Uruguayan writer Paco Espínola did not like soccer. But one afternoon in the summer of 1960, when he was scanning the radio dial for something to listen to, he chanced upon the local classic. Peñarol was routed by Nacional 4–0.
When night fell, Paco felt so depressed he decided to eat alone so as not to embitter the life of anyone else. Where did all that sadness come from? Paco was prepared to believe there was no particular reason, maybe the sheer sorrow of being mortal. Suddenly it hit him: he was sad because Peñarol had lost. He was a Peñarol fan and hadn’t known it.
How many Uruguayans were sad like him? And how many, on the other hand, were jumping with joy? Paco experienced a delayed revelation. Normally we Uruguayans belong to Nacional or to Peñarol from the day we are born. People say, for example, “I’m with Nacional.” That’s the way it has been since the beginning of the twentieth century. They say that back then the professionals of love used to attract clients by sitting in the doorways of Montevideo’s bordellos wearing nothing but the shirts of Peñarol or Nacional.
For the fanatic, pleasure comes not from your own club’s victory, but from the other’s defeat. In 1993 a Montevideo daily interviewed a group of young men who supported themselves by carrying firewood all week and enjoyed themselves by screaming for Nacional in the stadium on Sundays. One of them confessed, “For me, just the sight of a Peñarol shirt makes me sick. I want them to lose every time, even when they play against foreigners.”

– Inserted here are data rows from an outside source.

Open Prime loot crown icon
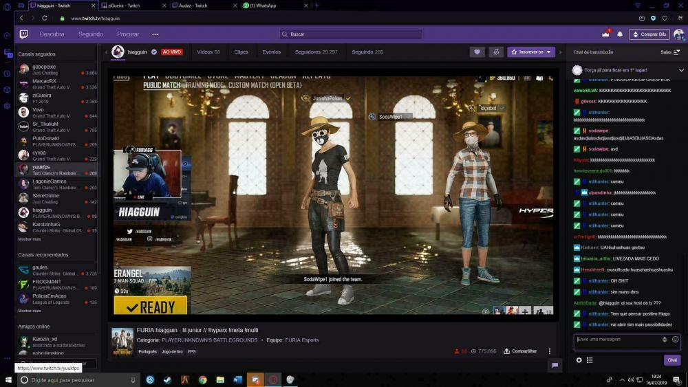[x=605, y=34]
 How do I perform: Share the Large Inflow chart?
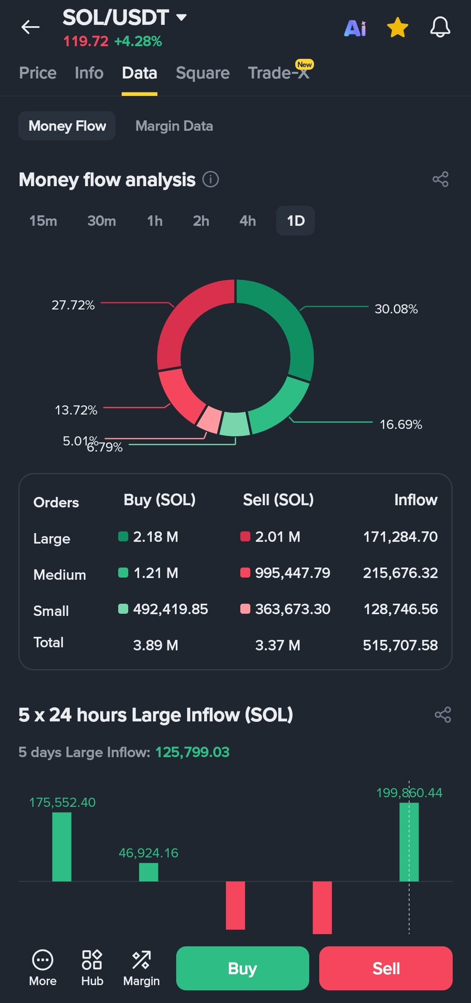[443, 715]
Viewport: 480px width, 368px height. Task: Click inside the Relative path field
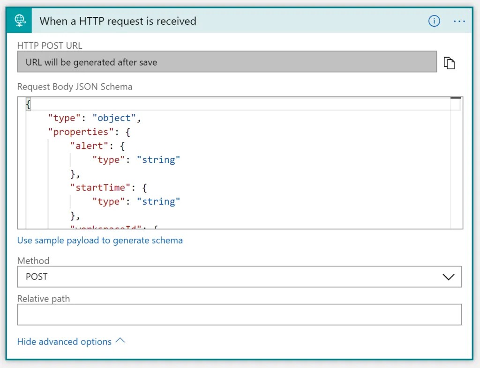coord(239,314)

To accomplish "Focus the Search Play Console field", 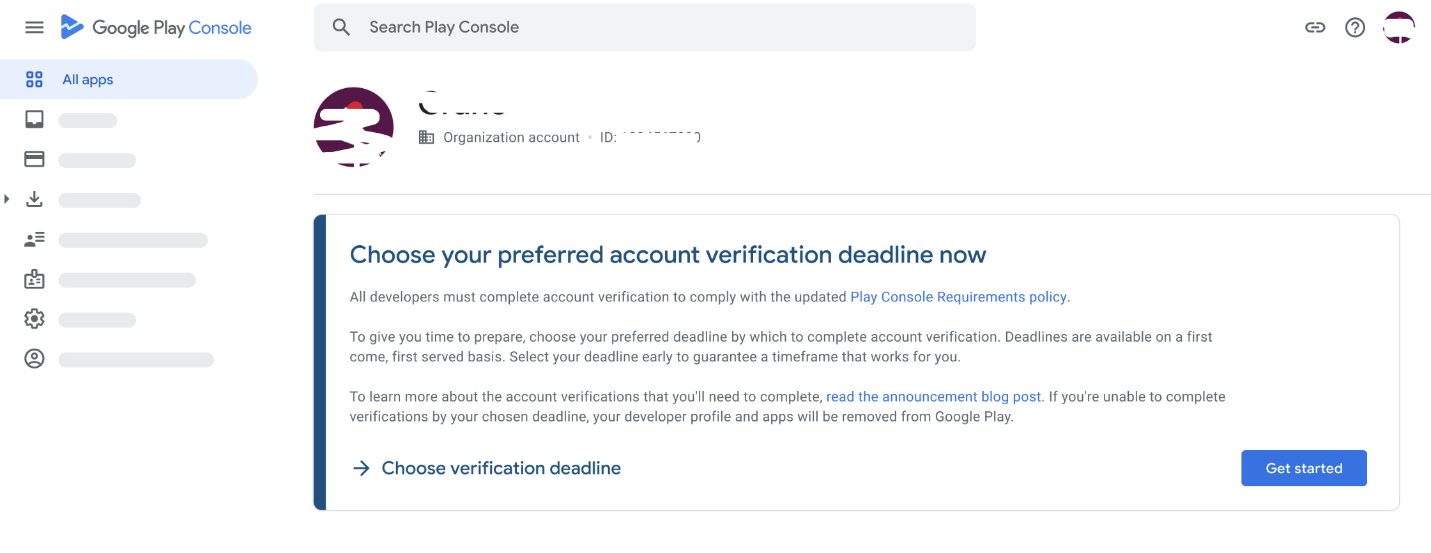I will 645,27.
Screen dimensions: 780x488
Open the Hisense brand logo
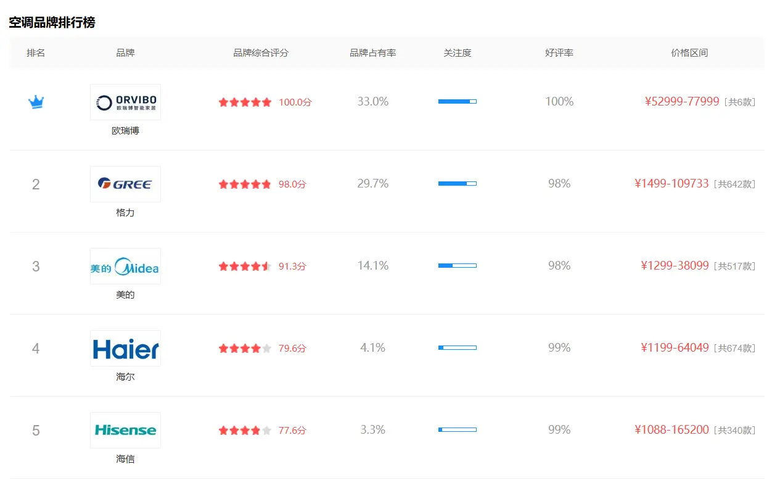click(x=125, y=430)
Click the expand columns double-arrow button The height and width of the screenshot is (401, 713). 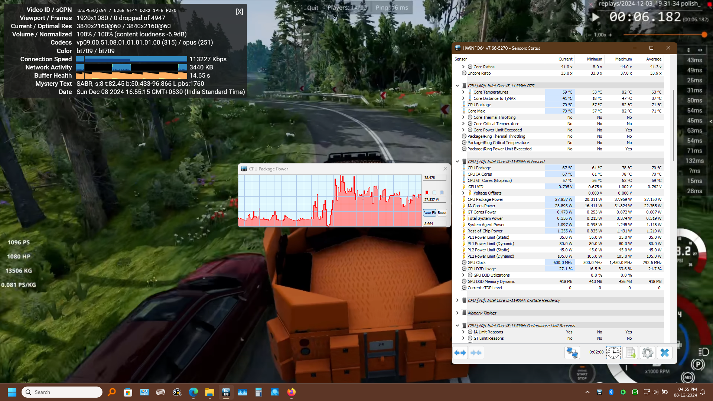[x=460, y=353]
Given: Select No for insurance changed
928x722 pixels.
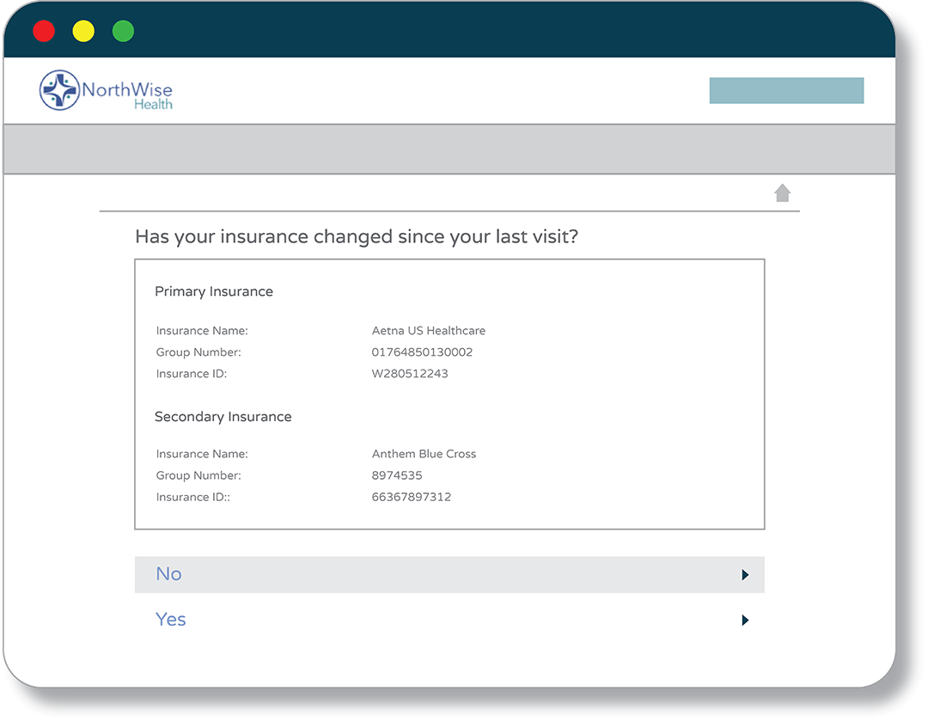Looking at the screenshot, I should coord(169,574).
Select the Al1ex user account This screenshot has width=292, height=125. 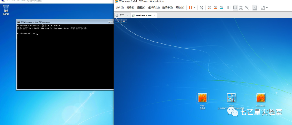202,98
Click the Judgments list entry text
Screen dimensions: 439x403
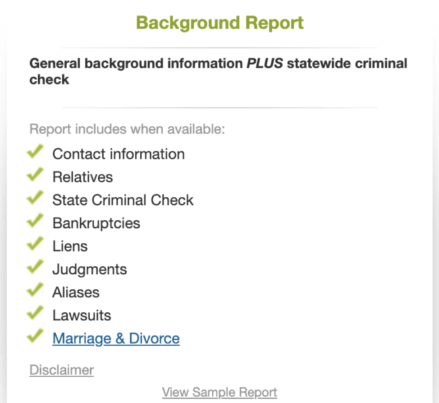[90, 269]
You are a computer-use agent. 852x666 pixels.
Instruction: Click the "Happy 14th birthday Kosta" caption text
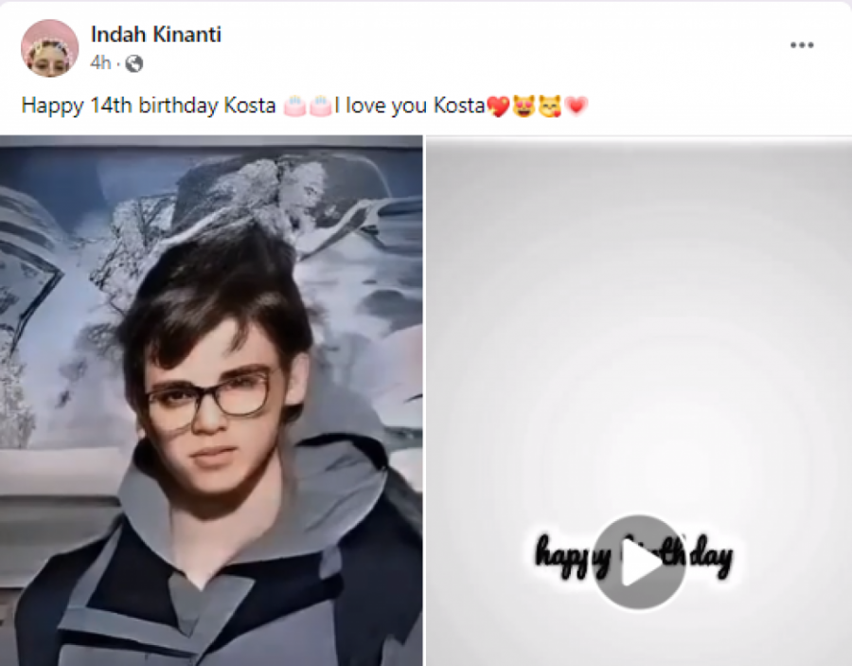pos(149,105)
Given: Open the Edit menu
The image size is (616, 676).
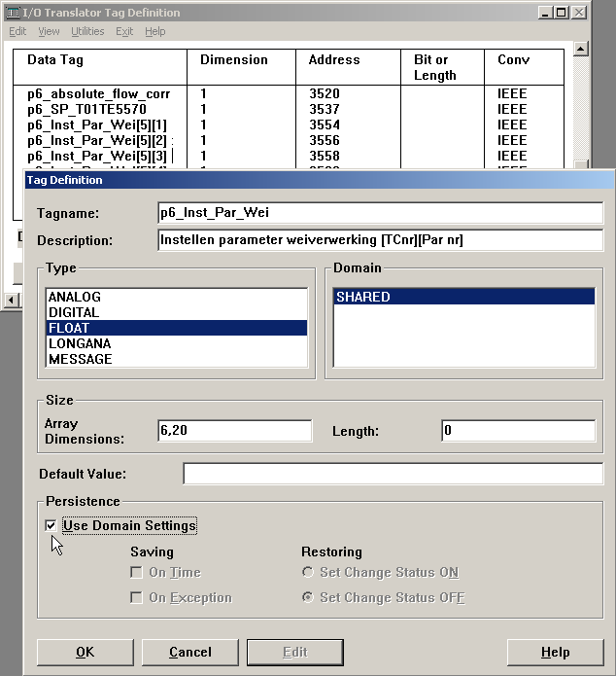Looking at the screenshot, I should coord(17,31).
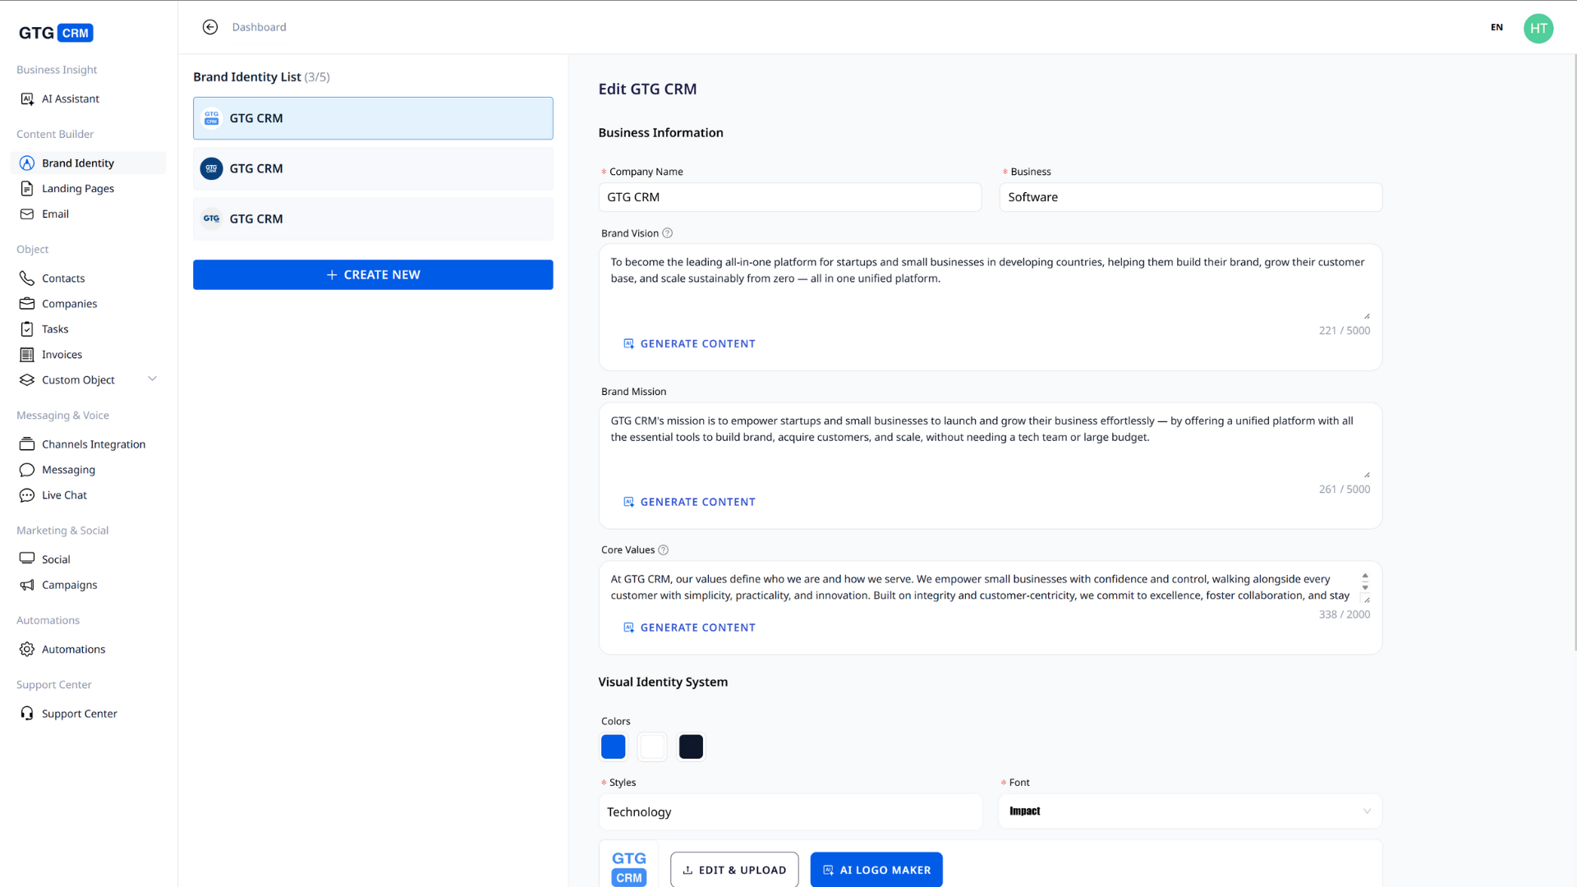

It’s the same story in other divided cities. In 1988 in the final of the Copa América, Nacional beat Newell’s, one of two clubs that share the adoration of the city of Rosario, on the Argentine littoral. On that occasion the fans of the other club, Rosario Central, filled the streets of their city to celebrate the defeat of Newell’s at the hands of a foreign team.
I think it was Osvaldo Soriano who told me the story of the death of a Boca Juniors fan in Buenos Aires. That fan had spent his entire life hating the club River Plate, as was entirely appropriate, but on his deathbed he asked to be wrapped in the enemy flag. That way he could celebrate with his final breath the death of “one of them.”
If the fan belongs to a club, why not the players? Rarely will a fan accept an idol in a new venue. Changing clubs is not the same as changing workplaces, although the player is indeed a professional who earns his living by his legs. Loyalty to the uniform does not fit with modern soccer, but fans still mete out punishment for the crime of desertion. In 1989 when Brazilian player Bebeto left Flamengo for Vasco da Gama, some Flamengo fans went to Vasco da Gama matches just to boo the traitor. Threats rained down on him and the most fearful sorcerer in Rio de Janeiro put a hex on him. Bebeto suffered a rosary of injuries; he could not play without getting hurt or without guilt weighing down his legs. Things went from bad to worse until he gave up and left for Spain. Some years earlier the longtime star of the Argentine club Racing, Roberto Perfumo, moved over to River Plate. His loyal fans gave him one of the longest and loudest catcalls in history. “I realized how much they loved me,” Perfumo said.
Nostalgic for the faithful old days, fans also are loath to accept the calculations of profitability that often determine managers’ decisions, now that every club has been obliged to become a factory for producing extravaganzas. When business is not going well, red ink cries out for sacrificing some of the company’s assets. A gigantic Carrefour supermarket now sits on the ruins of San Lorenzo’s stadium in Buenos Aires. When the stadium was demolished in the middle of 1983, weeping fans carried off fistfuls of dirt in their pockets.
The club is the only identity card fans believe in. And in many cases the shirt, the anthem, and the flag embody deeply felt traditions that may find expression on the playing field but spring from the depths of a community’s history. For Catalonians, the Barcelona team is more than a club; it is a symbol of their long struggle for national affirmation against the central power in Madrid. Since 1919 no foreigners and no non-Basque Spaniards have played for Athlétic in Bilbao. A bastion of Basque pride, Athlétic takes only Basque players into its ranks, and they are nearly always players from their own farm teams. During the long dictatorship of Franco, two stadiums, Camp Nou in Barcelona and San Mames in Bilbao, were sanctuaries for outlawed nationalist sentiment. There, Catalonians and Basques could shout and sing in their own languages and wave their outlawed flags. The first time the Basque standard was raised without provoking a beating from the police was in a soccer stadium. A year after Franco’s death, the players of Athlétic and Real Sociedad carried the flag onto the field.
Yugoslavia’s war of disintegration, which so upset the entire world, began on the soccer field before it took to the battlefield. The ancient resentment between Serbs and Croats came to the surface every time clubs from Belgrade and Zagreb faced each other. Fans revealed their deep passions and dug up flags and chants from the past to use as battle-axes.